A vida vai escorregando entre dias e noites, cheia de vazios, cheia de sonhos e pesadelos, cheia de perdas ou ganhos... mas vai passando. Um dia, sem mais nem menos, às vezes às custas de qualquer bagatela, uma lembrança fugaz nos assalta e remete ao mais remoto passado. Um passado nebuloso e rarefeito, cheio de lapsos, aos retalhos, romântico...
Ouvíamos um velho samba regravado por novos cantores quando deti-me a escutar o som plangente do cavaquinho. Lembrei-me do meu avô já velhinho sentado à beira do seu velho sofá na sala de visitas da casa de inetrior, portas e portões franqueados, janelas abertas, sem medo para a tarde que findava. Enquanto as mulheres cuidavam da janta e as crianças corriam na calçada, o velho Jojé Amâncio lançava mão de seu cavaquinho e dedilhava canções tristes...
Era um homem de porte avantajado, rosto redondo, sobrencelhas curtas, cútis mulata, olhos sofridos e mãos calejadas de pedreiro aposentado que tirava uns trocados como barbeiro na varanda mesmo, de casa. Onde aprendera a tocar aquele instrumento ínfimo em seus braços enormes? Eu era pequena demais, criança demais para me preocupar em perguntar...
Então me dei conta de quanta vida vivera antes dos meus filhos. Há tanto que sou mãe que às vezes pareço nunca ter sido outra coisa. E eles nem conheceram certas personagens distantes do meu passado. Nem conheceram seu bisavô que tocava cavaquinho... ou a minha bisavó, que era mulher rendeira... Meus tios que trabalhavam na Rede Ferroviária do Brasil.
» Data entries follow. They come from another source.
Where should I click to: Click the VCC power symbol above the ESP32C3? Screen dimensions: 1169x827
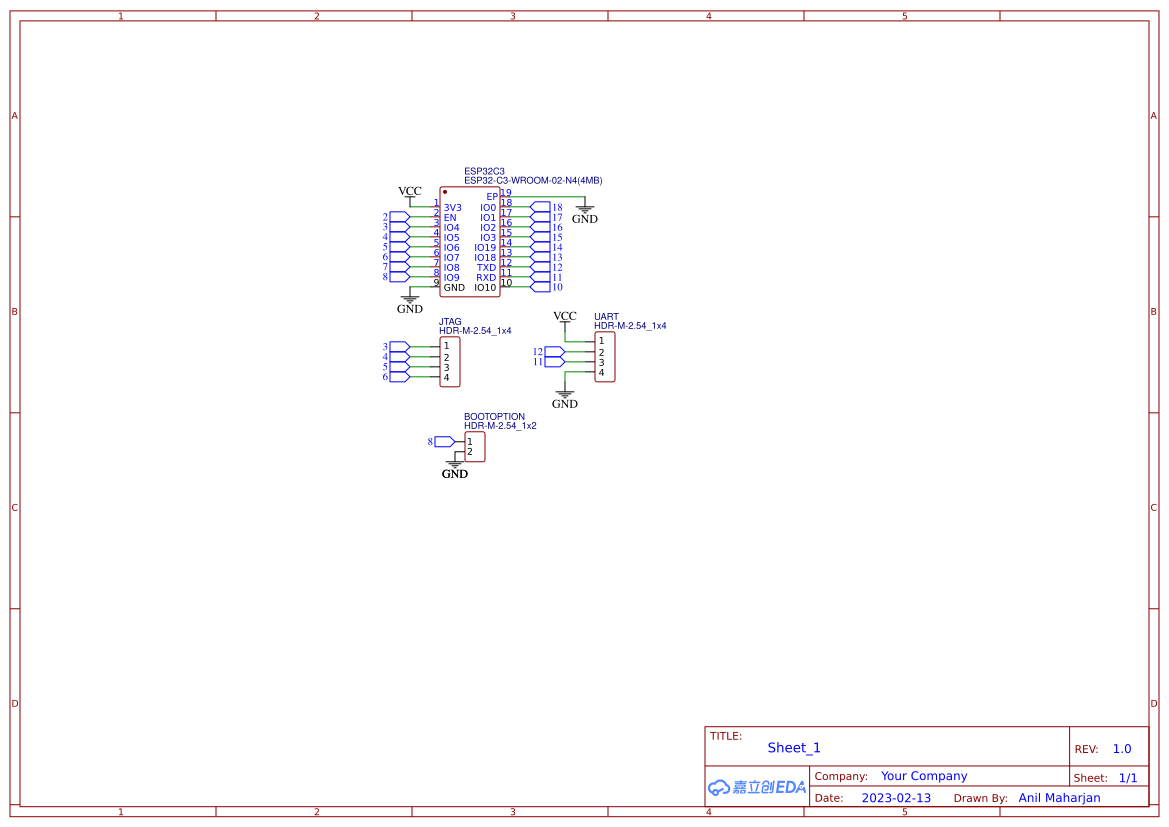point(409,195)
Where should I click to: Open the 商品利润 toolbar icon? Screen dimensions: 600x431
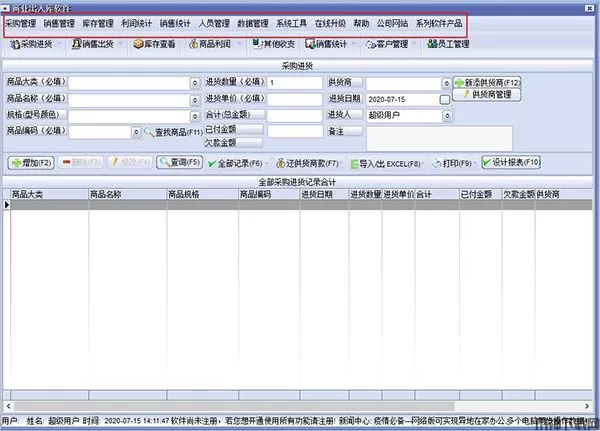coord(194,45)
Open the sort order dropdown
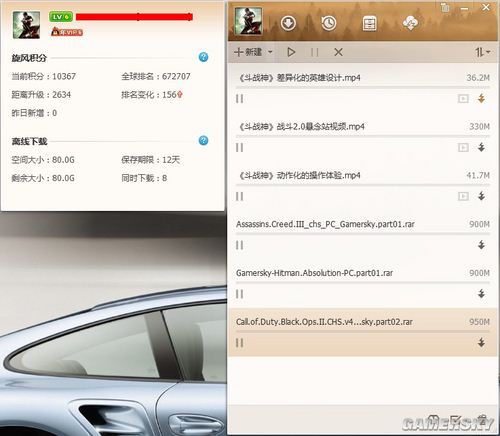The image size is (500, 436). click(x=482, y=52)
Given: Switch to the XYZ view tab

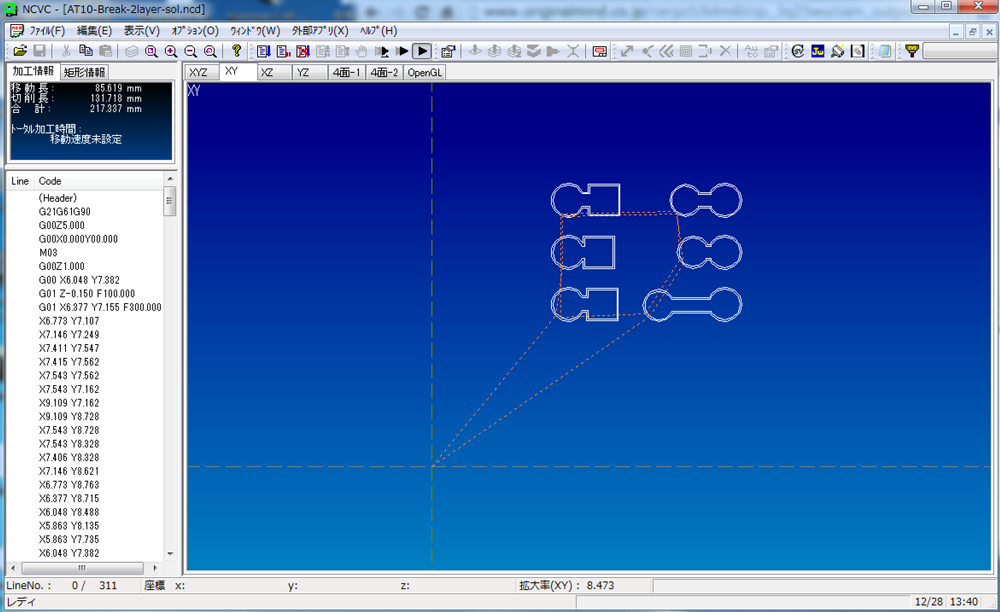Looking at the screenshot, I should (x=199, y=72).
Ou mesmo o meu pai que era agente especial das forças armadas... Meu padrinho de casamento, prefeito de uma cidadezinha bucólica às margens do rio São Francisco, tantas vezes ameaçada pelas tropas cangaceiras de Lampeão!
Tudo isso é tão remoto, mas é tão pertinente à minha história como os tijolos sob o reboco do edifício da minha identidade.